Note: as a strategy, the anvi'o developers decided to trust the assembly, so splits from the same contig will remain together.

06- Binning the co-asssembly output (from individual contigs to bins)

We are going to zoom in and out, and use the mouse to make selections of split clusters, using the clustering based on differential coverage and sequence composition.

The game is to find as many bins with high completion value, and low redundancy value.

To save some time, we will focus on a subset of the data (Tom has done the entire binning and found out that other parts did not allow the recovery of population genomes. That being said, anyone is welcome to perform the entire binning another day!).

Please close the windows of the interface, and kill the job in the terminal using control + c.

We offer two ways to aquire Tom's binning collection:

1- From Github: Please (1) download the collection called collection-TOM_5_BINS.txt from the Github (https://github.com/INNUENDOCON/MicrobialGenomeMetagenomeCourse/tree/master/ANVIO_COLLECTIONS) and upload it in your working environment (reminder: this is the path where you have the CONTIGS.db $WRKDIR/BioInfo_course/Anvio)

2- Using wget with a dropbox link: please run from your working environment:

wget https://www.dropbox.com/s/9fc5lsj3vk1ds2v/collection-TOM_5_BINS.txt?dl=0
mv collection-TOM_5_BINS.txt?dl=0 collection-TOM_5_BINS.txt

to create the file collection-TOM_5_BINS.txt.

Either way (Github vs wget), you can then import this information into the PROFILE.db (program is called anvi-import-collection), and visualize it in the interface:

anvi-import-collection -c MEGAHIT_2500nt_CONTIGS.db  -p SAMPLES-MERGED/PROFILE.db -C TOM_5_BINS collection-TOM_5_BINS.txt

Then please invoke the interface once again:

anvi-interactive -c MEGAHIT_2500nt_CONTIGS.db -p SAMPLES-MERGED/PROFILE.db --server-only -P 8080

And go to the "Bins" section of the interface to load the bin collection called TOM_5_BINS. You should then see this after drawing the figure:

alt text

Note: Feel free to take a look at the collection-TOM_5_BINS.txt file to understand what it is (e.g., using head collection-TOM_5_BINS.txt -n 10).
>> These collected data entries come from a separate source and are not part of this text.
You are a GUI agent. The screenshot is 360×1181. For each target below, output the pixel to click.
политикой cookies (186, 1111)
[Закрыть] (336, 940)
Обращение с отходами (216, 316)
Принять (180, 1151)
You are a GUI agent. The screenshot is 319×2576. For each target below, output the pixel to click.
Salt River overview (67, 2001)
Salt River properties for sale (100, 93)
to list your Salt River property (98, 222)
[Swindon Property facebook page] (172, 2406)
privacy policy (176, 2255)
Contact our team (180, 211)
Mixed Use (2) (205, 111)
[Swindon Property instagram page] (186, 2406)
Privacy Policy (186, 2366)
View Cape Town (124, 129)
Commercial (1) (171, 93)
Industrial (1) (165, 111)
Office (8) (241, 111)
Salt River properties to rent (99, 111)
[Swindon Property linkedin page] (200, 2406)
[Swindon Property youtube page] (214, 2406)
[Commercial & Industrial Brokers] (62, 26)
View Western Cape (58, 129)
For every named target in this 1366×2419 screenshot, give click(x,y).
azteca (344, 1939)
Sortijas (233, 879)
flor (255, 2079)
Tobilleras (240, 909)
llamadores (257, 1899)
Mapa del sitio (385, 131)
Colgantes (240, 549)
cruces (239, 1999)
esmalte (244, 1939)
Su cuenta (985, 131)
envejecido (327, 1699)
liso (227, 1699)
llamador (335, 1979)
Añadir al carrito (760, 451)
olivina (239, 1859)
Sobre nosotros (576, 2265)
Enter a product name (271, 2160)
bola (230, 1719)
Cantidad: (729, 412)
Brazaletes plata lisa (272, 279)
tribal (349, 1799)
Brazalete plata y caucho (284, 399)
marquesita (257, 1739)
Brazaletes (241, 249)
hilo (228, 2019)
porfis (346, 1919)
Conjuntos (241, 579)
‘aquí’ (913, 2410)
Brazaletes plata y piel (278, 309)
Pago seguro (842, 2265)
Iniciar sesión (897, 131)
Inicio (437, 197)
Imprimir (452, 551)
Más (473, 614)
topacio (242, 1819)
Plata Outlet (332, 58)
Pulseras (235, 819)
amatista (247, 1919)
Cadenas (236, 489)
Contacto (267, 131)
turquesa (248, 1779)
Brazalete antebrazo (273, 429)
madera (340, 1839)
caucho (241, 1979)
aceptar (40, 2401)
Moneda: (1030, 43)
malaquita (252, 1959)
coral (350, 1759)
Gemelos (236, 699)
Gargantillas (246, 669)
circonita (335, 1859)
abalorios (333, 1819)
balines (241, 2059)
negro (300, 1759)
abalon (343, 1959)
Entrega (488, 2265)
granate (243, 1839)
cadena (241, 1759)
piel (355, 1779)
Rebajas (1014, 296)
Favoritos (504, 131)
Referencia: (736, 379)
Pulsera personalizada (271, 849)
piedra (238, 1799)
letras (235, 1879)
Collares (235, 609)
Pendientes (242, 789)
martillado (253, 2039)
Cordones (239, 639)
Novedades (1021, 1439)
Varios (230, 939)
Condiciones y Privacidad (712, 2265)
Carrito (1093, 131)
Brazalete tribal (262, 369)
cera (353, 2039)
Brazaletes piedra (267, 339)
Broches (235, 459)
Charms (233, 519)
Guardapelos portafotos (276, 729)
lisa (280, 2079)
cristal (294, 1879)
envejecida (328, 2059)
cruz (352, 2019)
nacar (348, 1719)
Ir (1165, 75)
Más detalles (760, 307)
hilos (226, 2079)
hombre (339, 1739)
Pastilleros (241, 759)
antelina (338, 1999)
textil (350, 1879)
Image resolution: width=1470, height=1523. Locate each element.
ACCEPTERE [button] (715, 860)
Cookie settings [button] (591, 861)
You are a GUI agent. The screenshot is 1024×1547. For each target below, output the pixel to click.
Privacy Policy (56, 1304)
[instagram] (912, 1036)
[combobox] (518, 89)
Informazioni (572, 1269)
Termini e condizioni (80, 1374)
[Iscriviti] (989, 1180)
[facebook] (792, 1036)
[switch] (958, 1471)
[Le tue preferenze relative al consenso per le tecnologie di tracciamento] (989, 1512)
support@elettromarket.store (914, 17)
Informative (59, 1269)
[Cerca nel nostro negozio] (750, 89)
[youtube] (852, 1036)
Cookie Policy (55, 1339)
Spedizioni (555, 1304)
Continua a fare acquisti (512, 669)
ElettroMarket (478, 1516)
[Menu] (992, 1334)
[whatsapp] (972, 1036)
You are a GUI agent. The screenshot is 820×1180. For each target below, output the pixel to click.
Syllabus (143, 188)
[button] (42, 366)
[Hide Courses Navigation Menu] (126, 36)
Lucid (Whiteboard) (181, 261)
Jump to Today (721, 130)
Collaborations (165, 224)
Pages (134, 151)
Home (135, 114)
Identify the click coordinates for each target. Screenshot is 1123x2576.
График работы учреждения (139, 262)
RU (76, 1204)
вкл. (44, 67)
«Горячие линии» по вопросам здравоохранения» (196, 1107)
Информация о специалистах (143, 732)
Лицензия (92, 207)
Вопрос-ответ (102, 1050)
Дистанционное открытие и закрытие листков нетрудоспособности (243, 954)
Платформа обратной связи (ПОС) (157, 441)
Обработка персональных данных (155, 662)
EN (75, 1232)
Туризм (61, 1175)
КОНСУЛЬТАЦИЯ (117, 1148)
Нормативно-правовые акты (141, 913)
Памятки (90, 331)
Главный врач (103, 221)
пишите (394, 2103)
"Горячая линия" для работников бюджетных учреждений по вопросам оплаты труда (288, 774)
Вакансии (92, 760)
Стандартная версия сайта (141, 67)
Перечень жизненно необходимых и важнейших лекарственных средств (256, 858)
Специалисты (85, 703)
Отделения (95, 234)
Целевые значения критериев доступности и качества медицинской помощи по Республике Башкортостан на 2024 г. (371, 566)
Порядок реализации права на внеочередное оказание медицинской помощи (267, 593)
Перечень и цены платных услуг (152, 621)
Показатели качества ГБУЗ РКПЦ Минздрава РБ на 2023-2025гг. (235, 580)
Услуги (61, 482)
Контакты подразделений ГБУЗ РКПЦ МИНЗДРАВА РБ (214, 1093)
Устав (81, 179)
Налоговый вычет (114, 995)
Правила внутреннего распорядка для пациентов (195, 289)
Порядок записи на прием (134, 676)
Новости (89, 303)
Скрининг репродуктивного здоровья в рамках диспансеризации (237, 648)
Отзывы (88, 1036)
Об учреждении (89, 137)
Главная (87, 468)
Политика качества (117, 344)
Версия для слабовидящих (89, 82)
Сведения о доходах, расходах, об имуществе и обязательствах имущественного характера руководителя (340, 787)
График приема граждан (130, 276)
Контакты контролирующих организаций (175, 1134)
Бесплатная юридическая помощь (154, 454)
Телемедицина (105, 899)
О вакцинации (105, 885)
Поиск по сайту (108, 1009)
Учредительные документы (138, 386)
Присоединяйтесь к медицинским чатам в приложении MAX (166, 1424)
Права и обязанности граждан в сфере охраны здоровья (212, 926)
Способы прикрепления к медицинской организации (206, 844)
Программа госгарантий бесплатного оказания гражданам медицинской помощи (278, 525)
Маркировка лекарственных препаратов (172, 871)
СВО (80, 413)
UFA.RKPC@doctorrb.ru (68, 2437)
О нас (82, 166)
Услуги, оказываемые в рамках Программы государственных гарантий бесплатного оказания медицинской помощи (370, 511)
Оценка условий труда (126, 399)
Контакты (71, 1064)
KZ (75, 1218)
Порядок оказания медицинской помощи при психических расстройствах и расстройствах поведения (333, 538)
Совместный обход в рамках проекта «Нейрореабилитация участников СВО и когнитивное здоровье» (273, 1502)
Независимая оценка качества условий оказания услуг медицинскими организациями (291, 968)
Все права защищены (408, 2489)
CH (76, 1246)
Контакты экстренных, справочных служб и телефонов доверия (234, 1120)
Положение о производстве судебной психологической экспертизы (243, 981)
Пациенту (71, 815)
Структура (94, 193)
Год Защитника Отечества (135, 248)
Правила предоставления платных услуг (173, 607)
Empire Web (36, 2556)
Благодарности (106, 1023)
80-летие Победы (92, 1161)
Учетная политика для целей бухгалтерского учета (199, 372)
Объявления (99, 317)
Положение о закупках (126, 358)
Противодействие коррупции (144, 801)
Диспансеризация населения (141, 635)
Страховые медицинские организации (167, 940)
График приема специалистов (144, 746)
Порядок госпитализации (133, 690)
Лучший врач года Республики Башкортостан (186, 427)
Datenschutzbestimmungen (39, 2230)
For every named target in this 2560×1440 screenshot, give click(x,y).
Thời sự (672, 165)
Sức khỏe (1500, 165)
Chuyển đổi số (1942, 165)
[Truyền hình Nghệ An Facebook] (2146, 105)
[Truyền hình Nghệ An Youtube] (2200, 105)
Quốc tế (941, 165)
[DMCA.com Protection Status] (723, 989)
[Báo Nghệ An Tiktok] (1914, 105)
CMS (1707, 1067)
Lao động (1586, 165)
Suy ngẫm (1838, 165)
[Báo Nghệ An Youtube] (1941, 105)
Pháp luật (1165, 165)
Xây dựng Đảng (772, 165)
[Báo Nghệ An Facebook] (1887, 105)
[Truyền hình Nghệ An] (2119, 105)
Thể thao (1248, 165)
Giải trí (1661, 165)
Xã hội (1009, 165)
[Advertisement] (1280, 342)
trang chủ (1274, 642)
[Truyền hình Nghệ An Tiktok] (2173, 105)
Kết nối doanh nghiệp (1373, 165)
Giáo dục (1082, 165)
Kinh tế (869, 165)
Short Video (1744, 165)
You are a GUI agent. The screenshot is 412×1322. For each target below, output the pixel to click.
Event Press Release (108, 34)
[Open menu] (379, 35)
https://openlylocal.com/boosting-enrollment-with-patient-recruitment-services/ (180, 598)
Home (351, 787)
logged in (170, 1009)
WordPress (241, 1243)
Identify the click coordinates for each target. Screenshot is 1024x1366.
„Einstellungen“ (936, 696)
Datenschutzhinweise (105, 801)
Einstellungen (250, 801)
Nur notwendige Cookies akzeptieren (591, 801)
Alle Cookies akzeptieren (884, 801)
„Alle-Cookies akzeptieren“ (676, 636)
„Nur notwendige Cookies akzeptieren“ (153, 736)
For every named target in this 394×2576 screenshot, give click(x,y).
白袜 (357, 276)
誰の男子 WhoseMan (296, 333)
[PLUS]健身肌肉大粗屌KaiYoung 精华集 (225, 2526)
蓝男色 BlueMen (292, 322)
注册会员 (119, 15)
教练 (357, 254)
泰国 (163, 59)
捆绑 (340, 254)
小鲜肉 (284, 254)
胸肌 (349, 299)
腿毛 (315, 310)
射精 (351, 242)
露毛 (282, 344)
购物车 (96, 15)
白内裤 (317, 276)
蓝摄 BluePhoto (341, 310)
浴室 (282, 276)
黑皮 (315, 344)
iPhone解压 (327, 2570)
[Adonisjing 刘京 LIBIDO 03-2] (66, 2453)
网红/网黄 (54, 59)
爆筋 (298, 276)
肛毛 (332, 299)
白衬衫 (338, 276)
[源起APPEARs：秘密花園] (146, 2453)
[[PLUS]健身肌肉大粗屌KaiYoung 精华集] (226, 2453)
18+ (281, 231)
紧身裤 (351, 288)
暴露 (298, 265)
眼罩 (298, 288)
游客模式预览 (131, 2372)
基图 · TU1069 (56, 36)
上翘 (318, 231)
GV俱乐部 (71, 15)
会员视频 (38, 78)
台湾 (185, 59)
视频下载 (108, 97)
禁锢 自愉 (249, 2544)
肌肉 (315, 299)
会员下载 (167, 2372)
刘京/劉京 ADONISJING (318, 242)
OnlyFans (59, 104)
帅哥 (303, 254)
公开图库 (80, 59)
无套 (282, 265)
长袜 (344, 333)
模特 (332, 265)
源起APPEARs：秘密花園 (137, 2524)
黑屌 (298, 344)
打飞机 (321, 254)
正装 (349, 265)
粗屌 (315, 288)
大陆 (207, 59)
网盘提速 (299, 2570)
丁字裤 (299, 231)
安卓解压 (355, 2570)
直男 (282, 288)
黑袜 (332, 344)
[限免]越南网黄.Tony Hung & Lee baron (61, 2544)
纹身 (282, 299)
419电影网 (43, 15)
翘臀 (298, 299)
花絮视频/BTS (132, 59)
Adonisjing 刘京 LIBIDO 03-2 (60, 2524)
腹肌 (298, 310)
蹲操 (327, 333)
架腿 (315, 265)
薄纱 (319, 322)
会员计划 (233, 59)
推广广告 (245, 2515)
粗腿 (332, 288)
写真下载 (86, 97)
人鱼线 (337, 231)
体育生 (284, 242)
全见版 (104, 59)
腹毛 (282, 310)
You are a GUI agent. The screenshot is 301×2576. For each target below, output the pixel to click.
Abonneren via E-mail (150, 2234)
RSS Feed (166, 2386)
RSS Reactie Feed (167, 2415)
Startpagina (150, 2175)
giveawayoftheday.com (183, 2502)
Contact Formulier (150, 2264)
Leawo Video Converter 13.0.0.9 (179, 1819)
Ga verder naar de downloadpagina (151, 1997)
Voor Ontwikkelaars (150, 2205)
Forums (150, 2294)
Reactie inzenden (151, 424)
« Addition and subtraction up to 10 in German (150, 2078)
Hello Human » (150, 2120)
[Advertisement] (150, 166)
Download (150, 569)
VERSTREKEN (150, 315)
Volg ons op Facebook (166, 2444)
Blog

It simply links splits to Bins. Easy.

Ok.

These five bins exhibit different sizes and completion/redundancy values. For instance, the Bin_01 has a length of 8.69 Mpb with a completion of 100% and a redundancy of 171.9%. This bin is mostly detected in the sample L4, and slightly detected in the sample L3.

Wait, how do we assess the completion and redundancy values again? Good question folks.

This is thanks to the program called anvi-run-hmms, which searched for single copy core genes that should occur once in each microbial genome. Let's say there are 100 of these genes. If all of them are detected once in the selected cluster (i.e., the bin), then the completion is 100% and the redundancy is 0%. If a few genes are detected multiple times, the redundancy value will increase. If a few genes are missing, then it is the completion value that will drop.

Ok.

Now, let's refine each one of them using the program anvi-refine (this is the second way to invoke the interface; it is mostly used to work on a single bin within a collection).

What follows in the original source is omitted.